Since Business Angels fill such an important gap between Friends and Family and venture capital, let’s spend a minute thinking about what could be done to increase the number of BA’s in general and increase their interest in making space investments:
- Make it easy for individual BA’s to associate with other BA’s joining BA investment groups.
- Make it easy for BA’s to quickly evaluate opportunities
- Help BA’s by performing due diligence on their behalf. One idea would be for Business Incubators to expand their services to include business plan due diligence on behalf of BA groups – even due diligence for those PE business plans not currently represented by the incubator. In general, greater collaboration between BA groups and Business Incubators should encouraged and expanded.

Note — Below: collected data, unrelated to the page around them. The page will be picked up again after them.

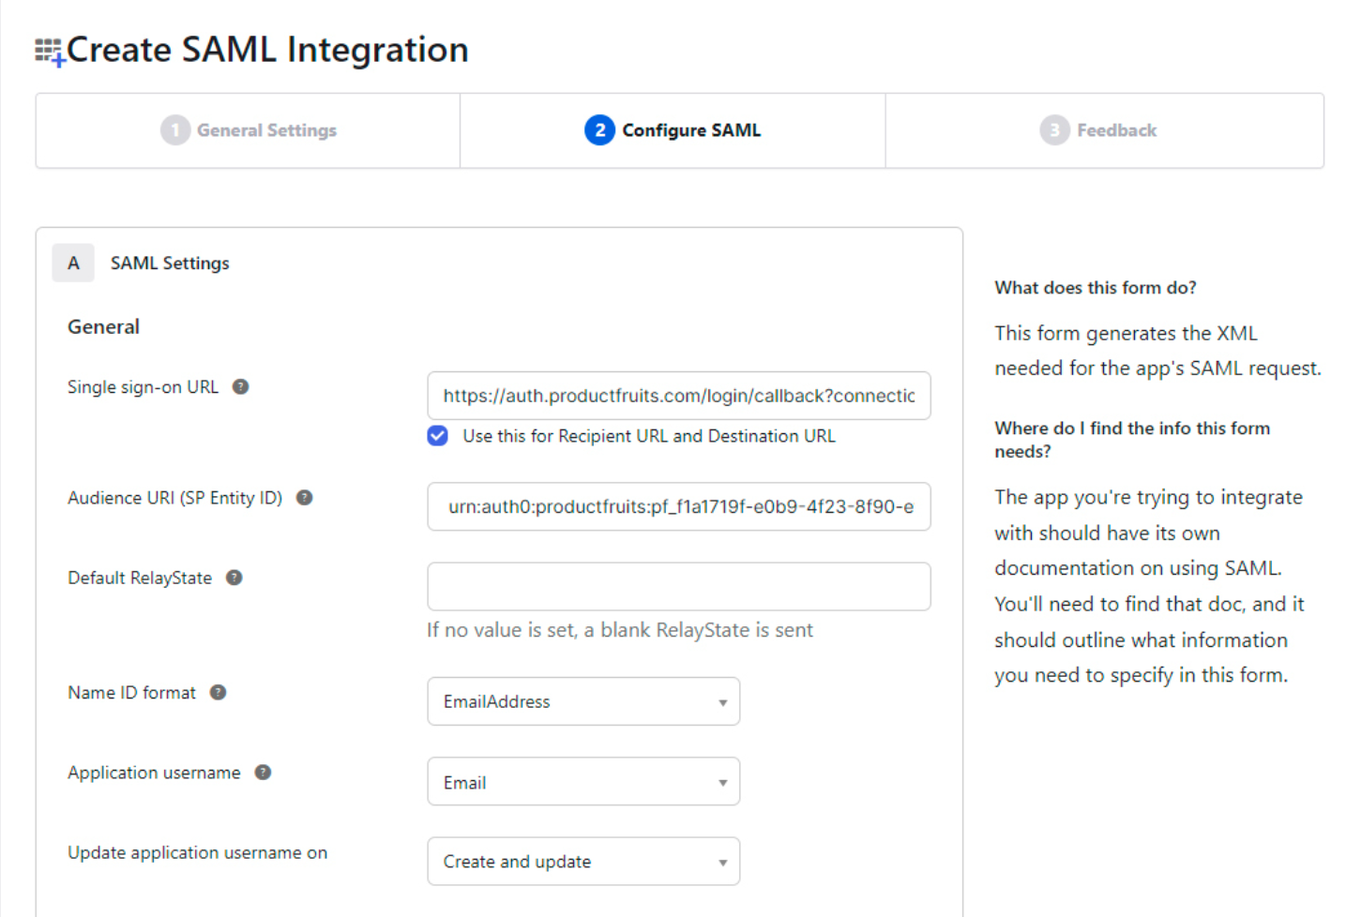This screenshot has height=917, width=1346.
Task: Click the step 1 number circle icon
Action: pyautogui.click(x=175, y=130)
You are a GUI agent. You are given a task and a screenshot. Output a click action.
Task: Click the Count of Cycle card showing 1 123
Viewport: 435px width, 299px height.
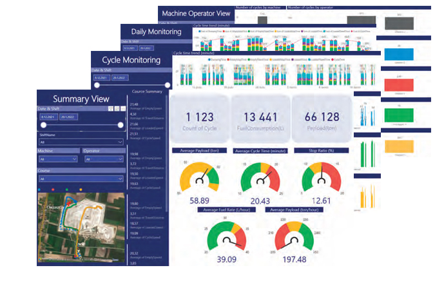click(199, 120)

- Each of these first three ideas are starting to coalesce at Angelsoft. Angelsoft is an electronic way to:
- Organize BA investors
- Organize entrepreneurs and their submissions (same formats across entrepreneurs)
- Track results across all BA groups
- 500 BA groups signed up to date
- 1000’s of business plans submitted.
- Not currently optimized for NewSpace but I have some ideas on this.
- I will do a full post on Angel Soft soon with more details
- Removal of Capital gains taxes on investment profits of this type. If small business is the growth engine of the economy, then let’s get some more of it.